After acknowledging that twin studies consistently find political orientation to be strongly heritable, your article highlighted research on the particular gene DRD4. Why bother studying particular genes?
In terms of understanding the pathways through which biology affects politics, it would be quite useful to know the particular genes involved because that would indicate where in the brain to look. DRD4, for example, directs attention to the dopamine reward system.

What would it cost to identify the particular genes that make behavior heritable, and who would fund such research?
It is not that expensive these days to genotype people. The problem is that, to do the research properly, you need sample sizes of many, many thousands, and that can be a problem, especially when it is not common to collect political data along with the DNA. Our lab has moved away from doing candidate gene association studies because there is so much more to biology than just the DNA nucleotide sequence. For example, many environmental experiences can eventually become instantiated in our biological characteristics, so it is important for readers to realize that biology does not have to be genetic [to be immutable].

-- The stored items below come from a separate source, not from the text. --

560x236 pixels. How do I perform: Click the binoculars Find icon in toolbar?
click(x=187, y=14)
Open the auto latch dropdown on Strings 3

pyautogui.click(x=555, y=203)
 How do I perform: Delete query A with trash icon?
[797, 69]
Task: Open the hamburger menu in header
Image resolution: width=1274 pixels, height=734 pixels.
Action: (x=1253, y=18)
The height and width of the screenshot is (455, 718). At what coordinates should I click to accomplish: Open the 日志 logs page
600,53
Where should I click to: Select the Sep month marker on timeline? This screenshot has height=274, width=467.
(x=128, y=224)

You also wrote about measuring biological underpinnings using EEG, the technology behind neurogaming. Does this imply that one might use a neurogaming headset to identify environments, such as particular workplaces, which are more or less likely to overwrite one’s values?
We do know that experiences, such as driving a taxi in London, can alter certain areas on the brain…

Beyond Dislike: Viewing the Other Party as a ‘Threat to the Nation’s Well-Being’The Pew Center recently reported that 27% of Democrats and 36% of Republicans in the U.S. see the opposing party as a threat to the nation’s well-being. How should they act on their beliefs, given the evidence that the disagreement stems from biological diversity?
Research by Shanto Iyengar shows that political differences are increasingly a reason for bias–people are more likely today than a few decades ago to say it would bother them to have their child marry someone with opposing political beliefs–while most other traits and factors (e.g., sexual orientation) are decreasingly a reason for bias. So the problem is real.

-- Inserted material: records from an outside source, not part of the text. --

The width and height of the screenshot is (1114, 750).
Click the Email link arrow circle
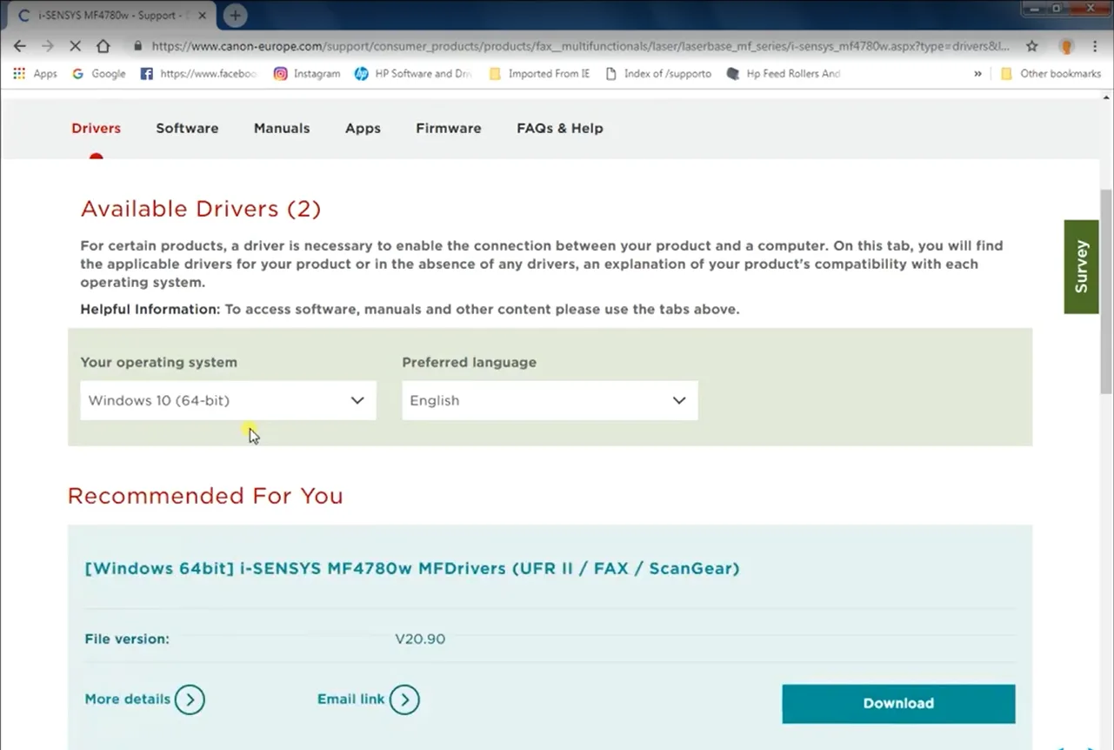coord(404,700)
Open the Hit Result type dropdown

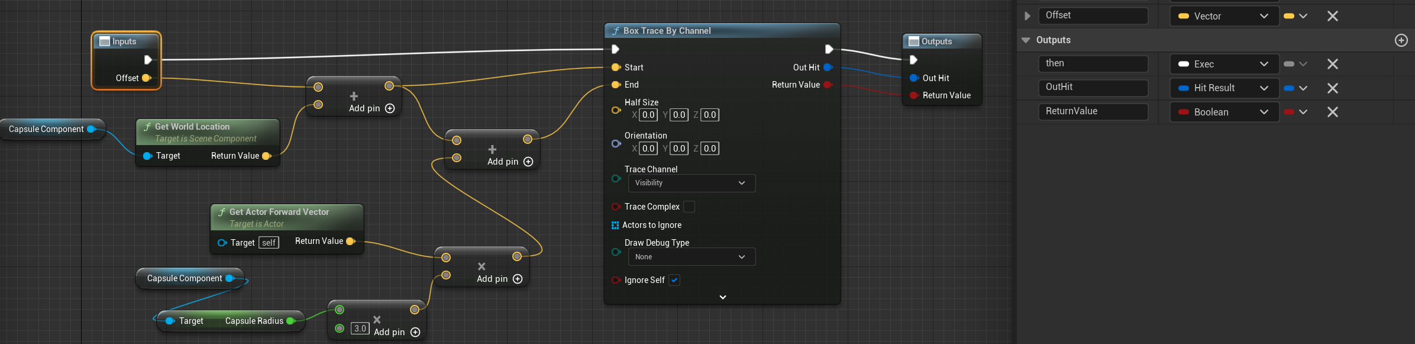coord(1223,88)
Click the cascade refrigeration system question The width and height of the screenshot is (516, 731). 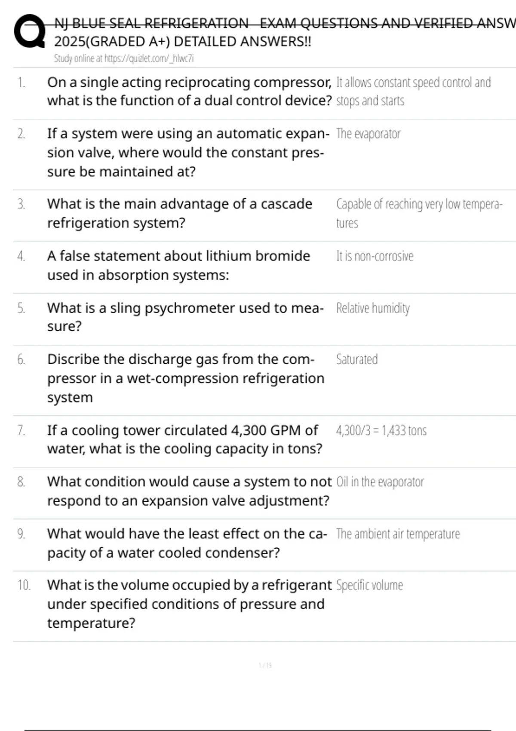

Our basic pitch is that, if people recognize that that their political opponents experience the world differently from a cognitive and physiological point of view, it should make them more tolerant of political differences, just as we became more tolerant when we found out that mental disabilities, left-handedness, and sexual orientation had biological bases. People should be less proud of their own beliefs, because hubris is a big reason we have the gridlock and terrorism that we do.

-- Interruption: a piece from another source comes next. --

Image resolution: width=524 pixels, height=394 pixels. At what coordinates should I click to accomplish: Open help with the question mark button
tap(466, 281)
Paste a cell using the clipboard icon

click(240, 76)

Lamenting terrorism, failed policy initiatives, and ruined family reunions, you wrote that research findings suggest a need to revise traditional views of political opinion. Care to elaborate?
Quit calling them names and thinking that they will “come around” when persuasive arguments are made. Compromise needs to be stressed more and deliberation needs to be stressed less.

 

The imperative for compromise is John’s big message. We spoke at length about how compromise might be determined, but ended up with unanswered questions. John’s insight that humans are bad at understanding themselves is demonstrated by his experiment in which the average conservative and liberal claim to have the same reactions to pictures of dead animals, but brain scans of those reactions reveal differences significant enough to identify political orientation. We also discussed evidence that genetic and self-report measures correspond differently at different ages. The average person seems to spend 20-50 years shifting his/her self-report, but efforts to mold the young tend to unravel, leaving us ultimately aligned with the diverse orientations we inherited at birth. John wanted to emphasize that schemes to control politics through genetic engineering oversimplify the way genes work. Many different genes interact, and they interact with major life events, including social reforms. His discoveries are tools less for social engineering than for giving politicians the same reverent respect for societies that medical doctors have gained for the human body.